Jim Dator

>What in your opinion (and I ask others on the list, too) were the main
>reasons, or forces, which prevented the logic of automation moving towards
>a shorter work week and eventually the end of work from playing out--or
>even being considered seriously now?
>
>I know to some extent that is the focus of this entire list, but how would
>you specifically answer that question?

I don't believe that automation has ever been about creating a shorter work
week or ending work.  When one looks at what has happened retrospectively,
one finds that it seems to have had two purposes - to displace labor and to
greatly expand the volume of work given human resources can undertake.  You
could, I suppose, argue that the displacement of workers into unemployment
has shortened the work week on average - i.e. if you take the total
participating labor force, both employed and unemployed, and divide it into
the total number of hours worked, you might get a smaller number now than
you would have for a similarly defined labor force thirty years ago.  The
amount of leisure may thus have increased relative to the amount of work for
the labor force as a whole, but its distribution is highly unequal and it is
not the kind of happy leisure once envisioned by social theorists.

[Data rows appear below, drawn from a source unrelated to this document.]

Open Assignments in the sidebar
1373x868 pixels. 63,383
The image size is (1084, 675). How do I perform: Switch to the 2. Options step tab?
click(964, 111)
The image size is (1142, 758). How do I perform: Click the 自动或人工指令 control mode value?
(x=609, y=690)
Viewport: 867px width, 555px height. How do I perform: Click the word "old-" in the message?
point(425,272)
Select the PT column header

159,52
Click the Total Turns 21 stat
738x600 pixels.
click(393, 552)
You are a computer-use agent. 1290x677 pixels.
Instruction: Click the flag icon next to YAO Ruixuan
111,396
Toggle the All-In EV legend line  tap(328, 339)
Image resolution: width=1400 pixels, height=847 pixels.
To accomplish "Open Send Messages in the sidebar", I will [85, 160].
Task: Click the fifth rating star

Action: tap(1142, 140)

But I would argue that automation has had little to do directly with
shortening the work week.  The work week was shortened because the power of
labor grew during the past two centuries.  This lead to a negotiation of
shorter hours and to supporting legislation.  It may also have led to
automation.  That is, it was not automation that led to a shorter work week.
Rather a shortening work week may have led to automation.  A given amount of
work had to be done in a decreasing amount of increasingly expensive time.
The problem therefore became one of how to make that time more productive.
The solution became to invent something that would help the producer do so.